Rewrite the lines of the listing from the one containing "Check the box" through the end of the listing, replacing "radio button" with "option button" wherever it appears and leaving everything else as it is.

** Begin Dataset content **

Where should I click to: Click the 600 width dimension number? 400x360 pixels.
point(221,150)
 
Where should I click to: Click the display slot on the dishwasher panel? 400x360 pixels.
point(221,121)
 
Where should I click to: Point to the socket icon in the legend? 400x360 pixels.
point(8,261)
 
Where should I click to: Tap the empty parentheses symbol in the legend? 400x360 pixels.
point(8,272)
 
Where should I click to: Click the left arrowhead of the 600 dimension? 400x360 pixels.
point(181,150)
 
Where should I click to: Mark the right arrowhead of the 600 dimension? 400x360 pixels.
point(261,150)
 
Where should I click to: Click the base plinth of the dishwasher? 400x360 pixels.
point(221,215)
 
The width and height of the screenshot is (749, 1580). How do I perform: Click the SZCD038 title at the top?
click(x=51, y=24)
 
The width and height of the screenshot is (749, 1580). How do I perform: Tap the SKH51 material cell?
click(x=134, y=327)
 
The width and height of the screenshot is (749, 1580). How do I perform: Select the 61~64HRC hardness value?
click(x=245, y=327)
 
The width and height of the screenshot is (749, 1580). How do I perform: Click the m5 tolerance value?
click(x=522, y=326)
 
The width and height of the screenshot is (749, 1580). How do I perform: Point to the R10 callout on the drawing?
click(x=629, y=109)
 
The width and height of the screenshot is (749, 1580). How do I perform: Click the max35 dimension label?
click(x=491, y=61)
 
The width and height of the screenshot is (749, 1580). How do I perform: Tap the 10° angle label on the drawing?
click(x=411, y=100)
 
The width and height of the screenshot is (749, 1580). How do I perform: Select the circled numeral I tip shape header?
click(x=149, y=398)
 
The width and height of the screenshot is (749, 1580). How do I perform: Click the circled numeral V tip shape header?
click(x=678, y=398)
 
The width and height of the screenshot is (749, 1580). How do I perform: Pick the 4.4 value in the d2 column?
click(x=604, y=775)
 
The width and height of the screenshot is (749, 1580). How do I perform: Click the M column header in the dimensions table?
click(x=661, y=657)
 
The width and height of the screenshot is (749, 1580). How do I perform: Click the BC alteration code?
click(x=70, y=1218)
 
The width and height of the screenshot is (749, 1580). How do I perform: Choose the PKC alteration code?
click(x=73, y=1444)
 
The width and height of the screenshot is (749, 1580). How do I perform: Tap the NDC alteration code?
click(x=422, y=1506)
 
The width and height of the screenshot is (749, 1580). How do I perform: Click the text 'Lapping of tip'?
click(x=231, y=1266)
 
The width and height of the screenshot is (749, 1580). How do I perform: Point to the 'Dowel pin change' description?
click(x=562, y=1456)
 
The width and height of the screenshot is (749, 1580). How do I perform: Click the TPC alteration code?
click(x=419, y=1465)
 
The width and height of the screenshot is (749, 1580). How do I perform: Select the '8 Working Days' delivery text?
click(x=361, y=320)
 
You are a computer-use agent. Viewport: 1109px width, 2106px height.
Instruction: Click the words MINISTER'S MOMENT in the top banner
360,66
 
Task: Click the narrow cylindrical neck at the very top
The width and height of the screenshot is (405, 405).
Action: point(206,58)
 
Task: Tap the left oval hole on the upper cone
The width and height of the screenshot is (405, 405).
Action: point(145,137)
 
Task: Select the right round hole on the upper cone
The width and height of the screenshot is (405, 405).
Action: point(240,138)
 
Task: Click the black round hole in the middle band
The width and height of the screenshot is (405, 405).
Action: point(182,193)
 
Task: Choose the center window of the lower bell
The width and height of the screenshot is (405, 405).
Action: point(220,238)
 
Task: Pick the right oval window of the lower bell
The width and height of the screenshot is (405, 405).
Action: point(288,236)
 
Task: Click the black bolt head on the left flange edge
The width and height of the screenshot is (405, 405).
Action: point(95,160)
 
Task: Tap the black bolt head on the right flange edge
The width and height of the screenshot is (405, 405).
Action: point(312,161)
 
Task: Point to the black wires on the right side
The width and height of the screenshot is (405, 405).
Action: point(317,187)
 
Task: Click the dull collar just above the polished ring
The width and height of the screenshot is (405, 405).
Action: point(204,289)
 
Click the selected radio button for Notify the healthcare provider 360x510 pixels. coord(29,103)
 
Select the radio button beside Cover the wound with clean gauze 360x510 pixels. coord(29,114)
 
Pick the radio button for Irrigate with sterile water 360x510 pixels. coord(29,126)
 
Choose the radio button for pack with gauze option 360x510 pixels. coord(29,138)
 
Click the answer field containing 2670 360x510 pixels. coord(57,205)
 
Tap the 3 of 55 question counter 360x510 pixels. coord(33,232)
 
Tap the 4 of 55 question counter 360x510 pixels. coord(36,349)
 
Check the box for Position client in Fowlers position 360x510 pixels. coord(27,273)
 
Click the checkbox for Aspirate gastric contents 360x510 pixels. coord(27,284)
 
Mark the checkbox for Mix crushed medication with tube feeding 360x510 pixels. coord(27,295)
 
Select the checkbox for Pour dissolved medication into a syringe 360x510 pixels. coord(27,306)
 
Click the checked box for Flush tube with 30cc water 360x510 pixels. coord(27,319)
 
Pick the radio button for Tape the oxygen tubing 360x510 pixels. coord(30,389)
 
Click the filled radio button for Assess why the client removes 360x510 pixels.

** End Dataset content **

Result of this task »
Check the box for Position client in Fowlers position 360x510 pixels. coord(27,273)
 
Click the checkbox for Aspirate gastric contents 360x510 pixels. coord(27,284)
 
Mark the checkbox for Mix crushed medication with tube feeding 360x510 pixels. coord(27,295)
 
Select the checkbox for Pour dissolved medication into a syringe 360x510 pixels. coord(27,306)
 
Click the checked box for Flush tube with 30cc water 360x510 pixels. coord(27,319)
 
Pick the option button for Tape the oxygen tubing 360x510 pixels. coord(30,389)
 
Click the filled option button for Assess why the client removes 360x510 pixels.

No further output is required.